■ **WORK INSTRUCTIONS**:
Word for word, restate the records that appear below.

■ **PROVIDED RECORDS**:
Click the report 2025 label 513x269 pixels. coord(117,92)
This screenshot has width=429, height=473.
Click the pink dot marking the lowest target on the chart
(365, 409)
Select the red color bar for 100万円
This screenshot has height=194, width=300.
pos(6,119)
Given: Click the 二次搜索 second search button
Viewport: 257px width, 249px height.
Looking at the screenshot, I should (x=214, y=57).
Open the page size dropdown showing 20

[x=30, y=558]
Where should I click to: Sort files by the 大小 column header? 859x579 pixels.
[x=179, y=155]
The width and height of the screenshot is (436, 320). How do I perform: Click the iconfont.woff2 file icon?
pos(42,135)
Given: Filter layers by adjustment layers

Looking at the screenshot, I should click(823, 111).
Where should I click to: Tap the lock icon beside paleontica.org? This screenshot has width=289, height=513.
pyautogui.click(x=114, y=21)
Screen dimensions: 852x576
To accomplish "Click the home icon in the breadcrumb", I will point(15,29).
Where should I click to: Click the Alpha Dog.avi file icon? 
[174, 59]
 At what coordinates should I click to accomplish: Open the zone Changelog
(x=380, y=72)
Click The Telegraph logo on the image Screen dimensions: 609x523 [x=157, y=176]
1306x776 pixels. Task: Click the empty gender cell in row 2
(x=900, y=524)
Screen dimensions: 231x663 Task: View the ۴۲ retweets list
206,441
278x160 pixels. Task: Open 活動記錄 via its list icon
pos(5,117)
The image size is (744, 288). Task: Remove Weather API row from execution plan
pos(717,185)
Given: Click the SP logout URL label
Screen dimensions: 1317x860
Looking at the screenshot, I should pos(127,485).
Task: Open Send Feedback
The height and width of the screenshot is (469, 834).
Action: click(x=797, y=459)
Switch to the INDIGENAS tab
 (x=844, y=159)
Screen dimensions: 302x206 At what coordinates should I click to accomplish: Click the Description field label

■ **EXERCISE RESPONSE**:
Click the report 2025 label 513x269 pixels. coord(117,92)
This screenshot has width=429, height=473.
Click the pink dot marking the lowest target on the chart
(365, 409)
Select the red color bar for 100万円
This screenshot has height=194, width=300.
pos(6,119)
Given: Click the 二次搜索 second search button
Viewport: 257px width, 249px height.
Looking at the screenshot, I should (x=214, y=57).
Open the page size dropdown showing 20

[x=30, y=558]
Where should I click to: Sort files by the 大小 column header? 859x579 pixels.
[x=179, y=155]
The width and height of the screenshot is (436, 320). How do I perform: Click the iconfont.woff2 file icon?
pos(42,135)
Given: Filter layers by adjustment layers

Looking at the screenshot, I should click(823, 111).
Where should I click to: Tap the lock icon beside paleontica.org? This screenshot has width=289, height=513.
pyautogui.click(x=114, y=21)
Screen dimensions: 852x576
To accomplish "Click the home icon in the breadcrumb", I will point(15,29).
Where should I click to: Click the Alpha Dog.avi file icon? 
[174, 59]
 At what coordinates should I click to accomplish: Open the zone Changelog
(x=380, y=72)
Click The Telegraph logo on the image Screen dimensions: 609x523 [x=157, y=176]
1306x776 pixels. Task: Click the empty gender cell in row 2
(x=900, y=524)
Screen dimensions: 231x663 Task: View the ۴۲ retweets list
206,441
278x160 pixels. Task: Open 活動記錄 via its list icon
pos(5,117)
The image size is (744, 288). Task: Remove Weather API row from execution plan
pos(717,185)
Given: Click the SP logout URL label
Screen dimensions: 1317x860
Looking at the screenshot, I should pos(127,485).
Task: Open Send Feedback
The height and width of the screenshot is (469, 834).
Action: click(x=797, y=459)
Switch to the INDIGENAS tab
 (x=844, y=159)
Screen dimensions: 302x206 At what coordinates should I click to accomplish: Click the Description field label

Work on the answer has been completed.